Afinidades entre a cruz que mata em nome de Deus, e a espada que estraçalha o
amor na mão dos irmãos.” Chega com imagens que lembram os belos clipes do Pink
Floyd. E mesmo que eu discorde da imagem que lembra a Igreja Católica, e que
deveria ser de algum dos vendedores da fé, não há retoque a ser feito. O
artista é livre para criar.
A
batida da caixa eletrônica não tirou a força do Rock in Roll de protesto de
primeira qualidade, com objetivo assertivo, sabendo o que quer atingir. Mandou
o recado sem ser agressivo, e Tico soube colocar em cada frase o tom certo para
o imaginário coletivo. “Cês são Joaquim Silvério dos Reis. Nós somos
Tiradentes”, logo após citar que, “esconde a mão manchada do sangue do corpo
dos inocentes”, é um tapa na cara daqueles que preferiram jogar o Brasil no
caos e o entregar, como mostra a imagem no quadro, ao que há de pior na
política do país.
“Ouvi
um grito vindo lá do beco escuro. De uma criança sem pai perdida e sem futuro.
Seus olhos lacrimejavam o desespero de alguém. Que sabe que será abatido,
invisível e nada além”, é a favela cuspida, escarrada e desenhada para que
ninguém tenha dúvidas do que o Detonautas está dizendo.
E
para quem como eu, vê as postagens do Tico, reconhece nos versos, “se sou
canção sem refrão que fica na cabeça. Não interessa eu sigo firme e forte,
tenho pressa”, suas angustias no dia a dia, sem frescura, escrevendo o que
sente, isolado sem poder estar no palco, com seus amigos, militando em eventos
que ele descobriu ser importante participar para denunciar o que ocorre no
Brasil.
E
como um dia após o outro na atual circunstância em que vivemos de pandemia
fossem todos iguais, “amanheceu o novo dia e tudo é sempre igual. Um loop
eterno de notícias tristes no jornal. Mentiras e verdades que confundem o
cidadão de bem. Eu sei quem é quem, eu sei quem é quem”. E sabe mesmo. Tanto
que no celular da imagem no clip, aparece a palavra “gadolino”. Se foi direto?
Só quem tem queixada pode sentir a pancada.
E
por falar em “Gado”. Durante todo o lindo clip as referências as pessoas que
foram as ruas exibindo camisas da seleção brasileira são mostradas como zumbis
que atacam crianças, espancam e destroem coisas antes belas.

- [INFORMAÇÕES EXTRAÍDAS]:

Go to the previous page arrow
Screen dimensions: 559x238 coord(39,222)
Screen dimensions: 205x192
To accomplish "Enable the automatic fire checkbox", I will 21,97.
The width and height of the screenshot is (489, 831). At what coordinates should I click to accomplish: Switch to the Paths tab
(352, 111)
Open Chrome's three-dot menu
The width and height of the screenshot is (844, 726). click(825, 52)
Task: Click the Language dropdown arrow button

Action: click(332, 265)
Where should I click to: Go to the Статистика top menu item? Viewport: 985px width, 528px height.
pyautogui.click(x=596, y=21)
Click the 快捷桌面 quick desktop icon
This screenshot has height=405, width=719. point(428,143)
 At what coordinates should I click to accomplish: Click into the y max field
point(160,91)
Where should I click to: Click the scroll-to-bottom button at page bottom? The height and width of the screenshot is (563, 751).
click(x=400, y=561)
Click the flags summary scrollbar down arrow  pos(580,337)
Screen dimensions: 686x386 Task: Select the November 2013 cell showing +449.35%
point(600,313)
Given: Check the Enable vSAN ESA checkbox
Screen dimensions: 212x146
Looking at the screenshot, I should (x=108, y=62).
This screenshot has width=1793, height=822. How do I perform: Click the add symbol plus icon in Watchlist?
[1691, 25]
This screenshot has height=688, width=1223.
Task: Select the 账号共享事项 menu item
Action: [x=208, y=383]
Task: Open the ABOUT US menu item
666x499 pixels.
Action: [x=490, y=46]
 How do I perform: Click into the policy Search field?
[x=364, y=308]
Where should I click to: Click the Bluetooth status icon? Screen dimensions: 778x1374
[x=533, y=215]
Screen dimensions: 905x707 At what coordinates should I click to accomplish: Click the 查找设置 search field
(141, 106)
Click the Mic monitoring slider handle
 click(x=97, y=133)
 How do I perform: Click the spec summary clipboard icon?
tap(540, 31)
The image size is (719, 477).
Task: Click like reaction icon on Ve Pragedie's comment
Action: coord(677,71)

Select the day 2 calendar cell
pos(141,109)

- [TAREFAS A CUMPRIR]:
1 > A resenha do clipe confirma as afirmações abaixo? Para cada uma, responda sim ou não e cite entre aspas as palavras exatas da resenha que decidem a resposta.
(a) A batida da caixa eletrônica tirou a força do rock de protesto.
(b) Quem escreve a resenha concorda com a imagem que lembra a Igreja Católica.
(c) No clipe, as pessoas que foram às ruas com camisas da seleção brasileira aparecem como zumbis.
2 > Extraia da resenha do clipe, sem nenhuma alteração, o trecho que vai de "Afinidades entre a" até "política do país.".

- [RESULTADOS DAS TAREFAS]:
1 >
(a) Não: "batida da caixa eletrônica não tirou a força do Rock in Roll de protesto"
(b) Não: "mesmo que eu discorde da imagem que lembra a Igreja Católica"
(c) Sim: "são mostradas como zumbis"

2 >
Afinidades entre a cruz que mata em nome de Deus, e a espada que estraçalha o
amor na mão dos irmãos.” Chega com imagens que lembram os belos clipes do Pink
Floyd. E mesmo que eu discorde da imagem que lembra a Igreja Católica, e que
deveria ser de algum dos vendedores da fé, não há retoque a ser feito. O
artista é livre para criar.
A
batida da caixa eletrônica não tirou a força do Rock in Roll de protesto de
primeira qualidade, com objetivo assertivo, sabendo o que quer atingir. Mandou
o recado sem ser agressivo, e Tico soube colocar em cada frase o tom certo para
o imaginário coletivo. “Cês são Joaquim Silvério dos Reis. Nós somos
Tiradentes”, logo após citar que, “esconde a mão manchada do sangue do corpo
dos inocentes”, é um tapa na cara daqueles que preferiram jogar o Brasil no
caos e o entregar, como mostra a imagem no quadro, ao que há de pior na
política do país.